■ **Task description**
In the listing below, find the line holding "Click the purple" and the line holding "Go to Create new subuser breadcrumb". Write out those two lines and all lines between, exactly, and nothing more.

* * *

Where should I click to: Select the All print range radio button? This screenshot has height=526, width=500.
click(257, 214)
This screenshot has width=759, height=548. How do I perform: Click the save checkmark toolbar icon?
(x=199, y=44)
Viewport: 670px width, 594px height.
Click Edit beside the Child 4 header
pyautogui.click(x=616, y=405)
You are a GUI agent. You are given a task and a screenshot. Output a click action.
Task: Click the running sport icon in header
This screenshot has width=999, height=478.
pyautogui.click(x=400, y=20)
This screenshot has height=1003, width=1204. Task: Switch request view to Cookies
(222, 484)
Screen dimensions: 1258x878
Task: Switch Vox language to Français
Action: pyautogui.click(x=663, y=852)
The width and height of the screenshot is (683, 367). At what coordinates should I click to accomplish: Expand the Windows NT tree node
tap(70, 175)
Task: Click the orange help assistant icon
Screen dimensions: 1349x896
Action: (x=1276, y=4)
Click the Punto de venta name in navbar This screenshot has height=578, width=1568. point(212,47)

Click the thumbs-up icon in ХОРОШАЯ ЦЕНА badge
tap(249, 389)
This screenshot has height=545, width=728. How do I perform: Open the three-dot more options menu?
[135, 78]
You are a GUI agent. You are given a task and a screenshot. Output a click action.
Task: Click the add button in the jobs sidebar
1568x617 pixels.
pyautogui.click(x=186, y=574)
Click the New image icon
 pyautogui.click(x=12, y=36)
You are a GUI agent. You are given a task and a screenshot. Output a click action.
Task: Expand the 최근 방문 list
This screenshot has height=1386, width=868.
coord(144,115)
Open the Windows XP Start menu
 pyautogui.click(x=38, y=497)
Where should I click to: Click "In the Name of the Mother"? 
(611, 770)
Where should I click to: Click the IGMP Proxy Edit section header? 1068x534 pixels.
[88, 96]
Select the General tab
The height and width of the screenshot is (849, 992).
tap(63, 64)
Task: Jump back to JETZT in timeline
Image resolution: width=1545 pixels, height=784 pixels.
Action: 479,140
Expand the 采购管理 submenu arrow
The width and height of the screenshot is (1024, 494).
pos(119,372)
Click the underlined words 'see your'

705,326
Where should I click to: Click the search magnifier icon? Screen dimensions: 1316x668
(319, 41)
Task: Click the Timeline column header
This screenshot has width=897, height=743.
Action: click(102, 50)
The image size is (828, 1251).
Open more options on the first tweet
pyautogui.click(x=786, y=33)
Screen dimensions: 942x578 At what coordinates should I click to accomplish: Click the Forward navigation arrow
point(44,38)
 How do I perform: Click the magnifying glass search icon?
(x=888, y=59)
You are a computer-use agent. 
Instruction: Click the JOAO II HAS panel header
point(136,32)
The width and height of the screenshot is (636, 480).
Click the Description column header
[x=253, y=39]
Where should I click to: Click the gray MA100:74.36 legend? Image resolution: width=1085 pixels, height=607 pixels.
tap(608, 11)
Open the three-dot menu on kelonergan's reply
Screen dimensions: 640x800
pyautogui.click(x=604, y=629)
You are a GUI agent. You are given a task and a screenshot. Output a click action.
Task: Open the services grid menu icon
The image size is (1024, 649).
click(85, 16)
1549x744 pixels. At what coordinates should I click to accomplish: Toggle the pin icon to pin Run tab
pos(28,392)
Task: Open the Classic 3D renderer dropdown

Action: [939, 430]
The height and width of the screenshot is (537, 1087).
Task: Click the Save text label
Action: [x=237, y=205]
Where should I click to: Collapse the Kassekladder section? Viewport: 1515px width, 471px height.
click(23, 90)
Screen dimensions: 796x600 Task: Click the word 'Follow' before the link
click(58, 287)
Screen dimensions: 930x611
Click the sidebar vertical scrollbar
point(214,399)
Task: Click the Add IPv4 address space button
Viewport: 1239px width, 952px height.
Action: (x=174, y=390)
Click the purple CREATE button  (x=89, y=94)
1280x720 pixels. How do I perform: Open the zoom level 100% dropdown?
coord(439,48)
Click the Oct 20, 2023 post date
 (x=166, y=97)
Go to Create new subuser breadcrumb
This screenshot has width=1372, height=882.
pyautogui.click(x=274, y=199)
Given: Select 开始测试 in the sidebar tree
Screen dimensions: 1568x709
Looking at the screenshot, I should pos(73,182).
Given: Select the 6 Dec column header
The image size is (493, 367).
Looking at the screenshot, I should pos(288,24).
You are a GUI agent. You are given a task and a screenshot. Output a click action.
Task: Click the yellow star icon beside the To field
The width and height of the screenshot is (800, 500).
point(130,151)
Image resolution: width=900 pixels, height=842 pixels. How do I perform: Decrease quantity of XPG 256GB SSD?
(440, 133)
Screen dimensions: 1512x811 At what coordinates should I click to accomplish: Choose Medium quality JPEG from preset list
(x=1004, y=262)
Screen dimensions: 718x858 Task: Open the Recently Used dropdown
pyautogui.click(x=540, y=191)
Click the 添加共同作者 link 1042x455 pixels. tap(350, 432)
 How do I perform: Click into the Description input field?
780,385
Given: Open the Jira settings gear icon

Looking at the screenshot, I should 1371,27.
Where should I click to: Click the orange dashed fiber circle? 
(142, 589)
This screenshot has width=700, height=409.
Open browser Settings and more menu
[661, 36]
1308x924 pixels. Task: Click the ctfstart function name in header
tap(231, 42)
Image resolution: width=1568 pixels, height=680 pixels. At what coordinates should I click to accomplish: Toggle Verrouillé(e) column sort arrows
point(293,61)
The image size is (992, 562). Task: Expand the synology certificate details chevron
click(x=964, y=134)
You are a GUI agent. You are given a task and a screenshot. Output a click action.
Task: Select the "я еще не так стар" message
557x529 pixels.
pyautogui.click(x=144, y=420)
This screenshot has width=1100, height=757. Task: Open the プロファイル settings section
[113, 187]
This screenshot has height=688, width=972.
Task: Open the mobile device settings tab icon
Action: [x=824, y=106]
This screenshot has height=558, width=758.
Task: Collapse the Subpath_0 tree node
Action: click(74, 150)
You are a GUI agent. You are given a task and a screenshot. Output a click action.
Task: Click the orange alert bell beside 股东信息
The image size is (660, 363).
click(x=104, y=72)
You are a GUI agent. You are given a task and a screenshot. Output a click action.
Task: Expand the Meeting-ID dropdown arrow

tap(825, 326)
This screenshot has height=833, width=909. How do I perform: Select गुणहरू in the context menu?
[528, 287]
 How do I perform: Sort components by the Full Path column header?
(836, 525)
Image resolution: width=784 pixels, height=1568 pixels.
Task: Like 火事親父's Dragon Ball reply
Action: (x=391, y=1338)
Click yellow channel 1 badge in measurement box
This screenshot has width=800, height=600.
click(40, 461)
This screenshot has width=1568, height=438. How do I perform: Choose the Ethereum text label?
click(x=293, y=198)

* * *

■ **Answer area**
Click the purple CREATE button  (x=89, y=94)
1280x720 pixels. How do I perform: Open the zoom level 100% dropdown?
coord(439,48)
Click the Oct 20, 2023 post date
 (x=166, y=97)
Go to Create new subuser breadcrumb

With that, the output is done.